Hokej: Jedną nogą w półfinale

0
55

Tyszanie po raz drugi pokonali bytomską Polonię i do awansu do półfinału pozostaje im wygrać jeden mecz. Spotkanie zakończyło się wynikiem 5:2, jednak wynik nie odzwierciedla tego, co działo się na lodowej tafli Stadionu Zimowego.
Mecz rozpoczął się zupełnie inaczej niż pierwsze spotkanie pomiędzy tymi zespołami. Już w pierwszej minucie Mikołaj Łopuski- najlepszy strzelec „trójkolorowych”. Dokładnie w 54 sekundzie, z najbliższej odległości pokonał Davida Okolicanego. Dzięki wcześnie objętemu prowadzeniu tyszanie w swojej grze mieli więcej spokoju i skutecznie ustrzegali się błędów. Pozyskali też widoczną przewagę nad zespołem z Bytomia i więcej pomysłów na akcje.
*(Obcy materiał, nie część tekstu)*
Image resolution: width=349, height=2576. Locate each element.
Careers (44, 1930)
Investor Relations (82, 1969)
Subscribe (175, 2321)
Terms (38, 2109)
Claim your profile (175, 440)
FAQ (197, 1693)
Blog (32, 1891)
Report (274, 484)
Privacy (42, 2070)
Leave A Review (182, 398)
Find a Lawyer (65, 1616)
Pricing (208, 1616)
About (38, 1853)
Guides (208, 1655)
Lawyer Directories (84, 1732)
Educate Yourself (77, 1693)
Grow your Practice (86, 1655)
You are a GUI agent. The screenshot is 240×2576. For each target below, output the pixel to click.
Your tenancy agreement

Miejscowi zdecydowanie większą ilość czasu utrzymywali się przy krążku i oddali więcej strzałów. Druga bramka zdobyta przez Jana Stebera, pozwoliła na jeszcze spokojniejszą i pewniejszą grę. Tyszanie do końca meczu nie forsowali tempa gry i pewnie utrzymali wynik do końcowej syreny.
Z początku drugiej gospodarze wciąż byli drużyną lepszą jednak nie potrafili wykorzystać swoich szans. Te niewykorzystane sytuacje zemściły się na tyszanach w 5 minucie, gdy błąd obrońców wykorzystali Drew Akins i Branislav Fabry. Akins podał do będącego za plecami obrońców Fabryego, a ten w sytuacji sam na sam, bez problemów pokonał Stefana Zigardego. Na odpowiedź tyszan, kibice zgormadzeni na Stadionie Zimowym czekali niespełna trzy minuty. Pięknym strzałem popisał się Marcin Kolusz i to on, jako trzeci w meczu wpisał się do protokołu, jako zdobywca bramki. Do końca tercji wynik nie uległ zmianie, lecz były do tego okazje. Podopieczni trenera Sejby, można powiedzieć, że sprezentowali parę akcji sam na sam swoim przeciwnikom, jednak ostoja tyskiego zespołu- Stefan Zigardy, naprawiał błędy swoich kolegów.
Zespół z Bytomia w sobotnim meczu nie wyglądał, jak zespół z końca tabeli. Na lodzie pomimo wyniku, walka toczyła się jak równy z równym, a w ostatniej odsłonie było widać to chyba najlepiej. Wysokie tempo gry, utrzymywane od pierwszych minut spotkania w miarę upływu czasu, nie malało, a wręcz przeciwnie. Bytomianie walczący o jak najlepszy wynik raz po raz zagrażali tyskiej drużynie, tworząc sobie bramkowe okazje. Po jednej z takich okazji krążek po rykoszecie przeleciał nad głową tyskiego bramkarza i wpadł do siatki. Tyszanie bardzo szybko odpowiedzieli na drugie trafienie bytomian. Marcin Kolusz po raz drugi popisał się wspaniałym uderzeniem i ponownie wyprowadził zespół na dwubramkowe prowadzenie. Tyszanie kontrolowali spotkanie od pierwszego gwizdka, jednak ambitnie walczący bytomianie, tak jak w pierwszym spotkaniu wysoko postawili poprzeczkę. Do zespołu z Tychów wrócił niestety problem nieskuteczności i mimo wielu okazji nie potrafili ich wykorzystać. Warto zaznaczyć, ze dużą role w tej nieskuteczności odegrał bramkarz gości David Okolicany. Na szczęście 19-letni słowacki bramkarz nie zawsze udanie interweniował. Po strzale Łukasza Sokoła, musiał skapitulować. Tyszanie utrzymali prowadzenie oraz kontrolę nad tempem gry. Najlepszymi zawodnikami według trenerów zostali: Marcin Kolusz (Tychy) i Andrzej Banaszczak (Bytom). W rywalizacji tyszanie prowadzą 2:0. Teraz hokeiści swoje mecze będą rozgrywać w Bytomiu. Najbliższy mecz, miejmy nadzieję ostatni, odbędzie się już we wtorek.